Shooting stationary subjects, the lens seldom missed its mark. Less than seven percent of these shots were soft.
Ease of Use
This 50mm requires little more than mounting and shooting. Photographers may need a little time to familiarize themselves with the layout in order to adjust blindly. At $600, it’s a lens that could easily find its way into the bags of beginners. The most difficult part for those unfamiliar with manual settings is finding the A option on the aperture ring.
As one of the most affordable options in the G series, the Sony FE 40mm f2.5 delivers the same ultra sharpness as high-end lenses. The trade-off is a little sacrifice to the bokeh and some minor aberration.
While the lens is an f2.5, bokeh is still fairly easy to achieve on a full-frame sensor. While the f2.5 isn’t as spectacular as an f1.8 or f1.2, there’s still enough background separation to help the subject pop.
Bokeh balls are a bit mixed. Some softer light sources turn into spectacular, soft bokeh. Some points of light have a bit of a soap bubble bokeh going on, and if you really look, you can find a few spots with a slight onion ring. It’s not overly distracting. (You won’t, for example, find the bokeh distracting in an Instagram post.) But, the bokeh isn’t as stunning as what’s coming from the high-end G Master lenses.
While the Sony FE 40mm f2.5 G may be affordable, it boasts a sharpness similar to Sony’s other high-end lenses. On the 61 megapixel body, at times, it almost felt too sharp. The center — and most of the photo — is sharp even wide open. The corners are a little bit softer but sharpen up a bit at f4.
Backlit, thin objects like tree branches will experience a bit of green fringing. The lens kept the aberration off portrait subjects, but I could spot some occasional fringing in the background.
The lens also didn’t flare when shooting backlit portraits with the hood on. I wouldn’t rule out the possibility of intentional flare by taking that lens hood off, however.

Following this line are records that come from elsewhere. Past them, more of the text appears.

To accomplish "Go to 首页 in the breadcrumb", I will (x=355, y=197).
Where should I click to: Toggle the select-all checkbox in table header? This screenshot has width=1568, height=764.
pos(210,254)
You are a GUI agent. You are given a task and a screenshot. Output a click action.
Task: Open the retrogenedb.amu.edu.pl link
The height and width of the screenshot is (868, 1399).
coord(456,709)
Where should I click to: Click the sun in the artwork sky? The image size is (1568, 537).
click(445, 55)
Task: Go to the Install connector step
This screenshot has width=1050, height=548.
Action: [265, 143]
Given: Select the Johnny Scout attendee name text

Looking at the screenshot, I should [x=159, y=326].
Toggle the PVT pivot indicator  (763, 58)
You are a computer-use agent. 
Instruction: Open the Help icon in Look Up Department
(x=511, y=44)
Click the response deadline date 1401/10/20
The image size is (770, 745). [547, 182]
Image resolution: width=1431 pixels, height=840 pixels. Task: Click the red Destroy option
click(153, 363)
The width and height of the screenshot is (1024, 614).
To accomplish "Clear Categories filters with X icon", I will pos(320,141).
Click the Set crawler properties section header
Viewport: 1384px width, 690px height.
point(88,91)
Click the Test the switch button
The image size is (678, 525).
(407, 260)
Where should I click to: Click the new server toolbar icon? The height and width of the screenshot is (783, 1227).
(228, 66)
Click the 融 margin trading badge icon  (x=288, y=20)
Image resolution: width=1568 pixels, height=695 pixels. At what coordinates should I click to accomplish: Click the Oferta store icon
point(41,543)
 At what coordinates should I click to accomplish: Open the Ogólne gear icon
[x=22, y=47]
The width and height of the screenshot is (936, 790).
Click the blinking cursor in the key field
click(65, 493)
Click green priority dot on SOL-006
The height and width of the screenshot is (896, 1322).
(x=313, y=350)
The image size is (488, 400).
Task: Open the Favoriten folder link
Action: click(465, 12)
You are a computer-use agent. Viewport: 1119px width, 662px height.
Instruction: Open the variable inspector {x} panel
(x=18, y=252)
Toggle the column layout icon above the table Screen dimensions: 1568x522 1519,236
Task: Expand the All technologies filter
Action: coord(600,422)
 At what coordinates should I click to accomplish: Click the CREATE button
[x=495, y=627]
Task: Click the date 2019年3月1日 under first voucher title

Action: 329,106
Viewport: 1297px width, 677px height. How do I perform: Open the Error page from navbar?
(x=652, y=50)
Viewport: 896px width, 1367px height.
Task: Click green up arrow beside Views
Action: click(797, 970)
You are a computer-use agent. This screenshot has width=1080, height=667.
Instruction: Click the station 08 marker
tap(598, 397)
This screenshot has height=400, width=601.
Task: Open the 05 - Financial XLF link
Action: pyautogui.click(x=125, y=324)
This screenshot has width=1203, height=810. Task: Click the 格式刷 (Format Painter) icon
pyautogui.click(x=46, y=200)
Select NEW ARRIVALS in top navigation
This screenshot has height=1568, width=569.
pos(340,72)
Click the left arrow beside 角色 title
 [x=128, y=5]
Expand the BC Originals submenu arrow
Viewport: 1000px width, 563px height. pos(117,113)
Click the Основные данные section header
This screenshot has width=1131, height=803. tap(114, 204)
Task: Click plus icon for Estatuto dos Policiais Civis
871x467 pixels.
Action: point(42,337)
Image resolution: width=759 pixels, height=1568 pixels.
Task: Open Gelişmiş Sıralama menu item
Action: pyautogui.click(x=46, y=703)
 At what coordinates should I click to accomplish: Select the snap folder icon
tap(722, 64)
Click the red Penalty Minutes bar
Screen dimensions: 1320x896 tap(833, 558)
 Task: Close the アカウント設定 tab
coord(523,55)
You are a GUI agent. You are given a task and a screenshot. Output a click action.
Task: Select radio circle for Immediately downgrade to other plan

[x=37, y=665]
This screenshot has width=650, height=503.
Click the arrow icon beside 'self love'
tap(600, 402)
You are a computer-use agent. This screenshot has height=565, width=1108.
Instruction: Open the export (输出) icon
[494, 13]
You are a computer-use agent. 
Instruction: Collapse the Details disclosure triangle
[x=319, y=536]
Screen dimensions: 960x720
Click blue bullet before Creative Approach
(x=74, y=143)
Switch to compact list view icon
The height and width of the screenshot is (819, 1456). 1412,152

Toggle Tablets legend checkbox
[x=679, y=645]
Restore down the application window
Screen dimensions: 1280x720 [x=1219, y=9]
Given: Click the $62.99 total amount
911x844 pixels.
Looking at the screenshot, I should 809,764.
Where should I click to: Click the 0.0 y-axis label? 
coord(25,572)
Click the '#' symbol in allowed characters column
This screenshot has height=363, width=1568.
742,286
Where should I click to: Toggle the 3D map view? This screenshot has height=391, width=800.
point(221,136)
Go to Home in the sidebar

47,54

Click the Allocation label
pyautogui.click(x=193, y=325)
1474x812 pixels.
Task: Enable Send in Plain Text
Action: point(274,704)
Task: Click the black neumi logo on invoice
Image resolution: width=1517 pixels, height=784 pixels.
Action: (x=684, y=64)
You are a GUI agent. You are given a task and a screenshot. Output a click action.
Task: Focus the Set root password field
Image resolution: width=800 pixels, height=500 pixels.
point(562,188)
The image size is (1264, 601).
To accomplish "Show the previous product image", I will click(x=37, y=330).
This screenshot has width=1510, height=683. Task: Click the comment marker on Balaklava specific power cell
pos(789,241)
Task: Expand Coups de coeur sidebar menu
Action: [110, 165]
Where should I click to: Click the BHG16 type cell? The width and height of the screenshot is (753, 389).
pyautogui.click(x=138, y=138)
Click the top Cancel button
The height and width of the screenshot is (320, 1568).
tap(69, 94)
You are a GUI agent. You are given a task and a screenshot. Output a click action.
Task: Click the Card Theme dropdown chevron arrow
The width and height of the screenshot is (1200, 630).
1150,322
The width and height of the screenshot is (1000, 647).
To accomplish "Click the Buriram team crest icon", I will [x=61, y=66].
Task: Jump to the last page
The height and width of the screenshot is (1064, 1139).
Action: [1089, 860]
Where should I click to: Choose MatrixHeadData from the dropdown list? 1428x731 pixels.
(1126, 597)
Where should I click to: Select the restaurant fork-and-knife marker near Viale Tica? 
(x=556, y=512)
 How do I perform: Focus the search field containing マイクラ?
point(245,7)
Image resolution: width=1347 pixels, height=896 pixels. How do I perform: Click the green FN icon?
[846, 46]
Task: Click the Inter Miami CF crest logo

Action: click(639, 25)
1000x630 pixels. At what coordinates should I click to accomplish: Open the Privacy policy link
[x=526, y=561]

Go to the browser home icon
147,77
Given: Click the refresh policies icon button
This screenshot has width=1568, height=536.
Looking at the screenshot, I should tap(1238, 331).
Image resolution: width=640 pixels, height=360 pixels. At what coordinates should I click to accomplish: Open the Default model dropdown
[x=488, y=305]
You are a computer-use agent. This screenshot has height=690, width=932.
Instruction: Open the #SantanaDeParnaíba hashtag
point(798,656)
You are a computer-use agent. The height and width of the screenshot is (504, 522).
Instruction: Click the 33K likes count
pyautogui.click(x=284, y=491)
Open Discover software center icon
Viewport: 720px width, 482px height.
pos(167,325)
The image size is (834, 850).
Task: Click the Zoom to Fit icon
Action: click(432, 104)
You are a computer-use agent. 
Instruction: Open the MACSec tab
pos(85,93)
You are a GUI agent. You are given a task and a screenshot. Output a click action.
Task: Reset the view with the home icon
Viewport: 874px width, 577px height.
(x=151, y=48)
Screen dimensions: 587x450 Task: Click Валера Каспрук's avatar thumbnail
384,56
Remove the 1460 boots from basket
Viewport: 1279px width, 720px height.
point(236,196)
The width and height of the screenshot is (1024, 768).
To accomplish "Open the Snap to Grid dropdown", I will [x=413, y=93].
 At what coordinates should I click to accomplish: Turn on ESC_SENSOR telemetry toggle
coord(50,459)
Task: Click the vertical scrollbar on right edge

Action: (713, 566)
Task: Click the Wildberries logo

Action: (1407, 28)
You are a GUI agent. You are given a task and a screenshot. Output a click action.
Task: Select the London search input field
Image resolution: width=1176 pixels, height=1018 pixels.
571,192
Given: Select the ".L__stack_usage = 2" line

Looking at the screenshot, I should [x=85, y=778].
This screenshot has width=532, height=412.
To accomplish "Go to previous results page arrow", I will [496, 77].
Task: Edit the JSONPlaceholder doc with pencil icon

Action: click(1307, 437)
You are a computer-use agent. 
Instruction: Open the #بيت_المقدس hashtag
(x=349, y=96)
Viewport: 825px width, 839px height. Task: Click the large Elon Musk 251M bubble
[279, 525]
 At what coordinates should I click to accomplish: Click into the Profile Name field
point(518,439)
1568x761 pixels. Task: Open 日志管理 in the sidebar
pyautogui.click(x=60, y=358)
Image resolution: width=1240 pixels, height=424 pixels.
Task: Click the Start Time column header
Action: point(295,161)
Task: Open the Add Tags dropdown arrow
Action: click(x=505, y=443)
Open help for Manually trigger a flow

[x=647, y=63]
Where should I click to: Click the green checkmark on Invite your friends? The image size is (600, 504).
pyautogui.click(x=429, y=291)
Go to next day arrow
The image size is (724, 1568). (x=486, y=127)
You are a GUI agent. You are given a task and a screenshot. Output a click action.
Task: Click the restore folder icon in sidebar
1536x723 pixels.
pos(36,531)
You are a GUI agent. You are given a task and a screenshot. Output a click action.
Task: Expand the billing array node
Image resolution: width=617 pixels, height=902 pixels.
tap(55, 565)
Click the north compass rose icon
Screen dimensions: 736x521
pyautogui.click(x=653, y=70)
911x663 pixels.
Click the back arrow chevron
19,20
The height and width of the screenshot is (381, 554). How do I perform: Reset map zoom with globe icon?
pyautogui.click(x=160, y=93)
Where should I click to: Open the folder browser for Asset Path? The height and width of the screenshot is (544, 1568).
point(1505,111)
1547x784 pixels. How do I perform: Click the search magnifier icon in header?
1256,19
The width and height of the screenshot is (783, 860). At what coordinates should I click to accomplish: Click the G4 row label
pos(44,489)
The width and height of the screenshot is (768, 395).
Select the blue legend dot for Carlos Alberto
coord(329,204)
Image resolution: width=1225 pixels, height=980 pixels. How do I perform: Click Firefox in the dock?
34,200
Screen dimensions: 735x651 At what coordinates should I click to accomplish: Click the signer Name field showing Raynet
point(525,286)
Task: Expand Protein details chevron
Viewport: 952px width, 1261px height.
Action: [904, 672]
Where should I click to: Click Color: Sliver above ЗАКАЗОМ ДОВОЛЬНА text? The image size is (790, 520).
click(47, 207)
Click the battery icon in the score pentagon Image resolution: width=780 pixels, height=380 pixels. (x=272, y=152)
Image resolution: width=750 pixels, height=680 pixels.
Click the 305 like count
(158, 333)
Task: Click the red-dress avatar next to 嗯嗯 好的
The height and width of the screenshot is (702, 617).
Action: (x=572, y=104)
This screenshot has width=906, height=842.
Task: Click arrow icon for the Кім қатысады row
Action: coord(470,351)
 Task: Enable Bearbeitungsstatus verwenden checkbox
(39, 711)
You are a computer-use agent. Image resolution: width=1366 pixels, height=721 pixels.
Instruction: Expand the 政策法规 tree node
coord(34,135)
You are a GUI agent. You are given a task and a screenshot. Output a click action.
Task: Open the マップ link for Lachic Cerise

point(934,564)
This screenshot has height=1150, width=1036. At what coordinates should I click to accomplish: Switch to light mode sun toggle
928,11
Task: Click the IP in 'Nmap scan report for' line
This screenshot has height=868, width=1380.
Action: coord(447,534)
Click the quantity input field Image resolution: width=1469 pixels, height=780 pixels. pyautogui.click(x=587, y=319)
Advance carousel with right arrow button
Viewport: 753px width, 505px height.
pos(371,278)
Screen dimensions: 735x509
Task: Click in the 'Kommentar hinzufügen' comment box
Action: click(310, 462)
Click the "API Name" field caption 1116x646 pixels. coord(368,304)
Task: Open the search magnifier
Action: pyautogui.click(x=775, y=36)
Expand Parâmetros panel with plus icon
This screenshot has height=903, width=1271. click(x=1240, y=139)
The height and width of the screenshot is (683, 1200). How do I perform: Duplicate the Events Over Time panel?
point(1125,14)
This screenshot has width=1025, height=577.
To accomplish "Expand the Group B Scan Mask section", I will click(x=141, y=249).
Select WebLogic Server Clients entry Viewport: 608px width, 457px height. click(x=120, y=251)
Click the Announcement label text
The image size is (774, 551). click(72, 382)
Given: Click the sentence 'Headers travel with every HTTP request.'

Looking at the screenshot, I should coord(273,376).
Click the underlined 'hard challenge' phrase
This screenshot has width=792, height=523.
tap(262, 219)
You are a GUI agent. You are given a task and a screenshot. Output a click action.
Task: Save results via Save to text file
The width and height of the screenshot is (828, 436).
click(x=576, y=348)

Like its sister 50mm lens, colors from the 40mm are solid. The colors felt true to the scene and consistent with other Sony lenses. Some shots needed a bit of color tweaking to get perfect skin tones, but that’s largely from the camera sensor and not the lens itself.
Extra Image Samples
From day one, The Phoblographer has been huge on transparency with our audience. Nothing from this review is sponsored. Further, lots of folks will post reviews and show lots of editing in the photos. The problem then becomes that anyone and everyone can do the same thing. You’re not showing what the lens can do. So we have a whole section in our Extra Image Samples area to show edited and unedited photos. From this, you can make a decision for yourself.
- This lens is super light and doesn’t create a front-heavy camera.
- The build feels sturdy, with weather-sealing and a nice hood.
- The autofocus performed a bit better than the similar 50mm.
- Photos are sharp, with good color.
- At $600, the lens is a more affordable option.
- The aperture isn’t as bright as most primes.
- The bokeh could be improved.
- The lens has a tendency to create some chromatic aberration around thin, backlit objects.
If the Sony FE 40mm f2.5 G was a $1,200 lens, I would walk away. But as a $600, six-ounce lens, this 40mm definitely has some merit. Sharpness is top-notch — though maybe a little too sharp — and the colors are great. The autofocus is excellent and even a little better than the sister 50mm lens. The smaller aperture also allows the lens to seriously slim down. You could easily shoot with this lens all day without being weighed down.
While the 40mm is a solid lens, it uses a narrower aperture than most primes. The bokeh also isn’t quite as idealistic as some of Sony’s higher-end optics. Chromatic aberration is also occasionally a problem.
If weight and price are a consideration, the Sony FE 40mm f2.5 G is a good option. I’m giving this lens four out of five stars.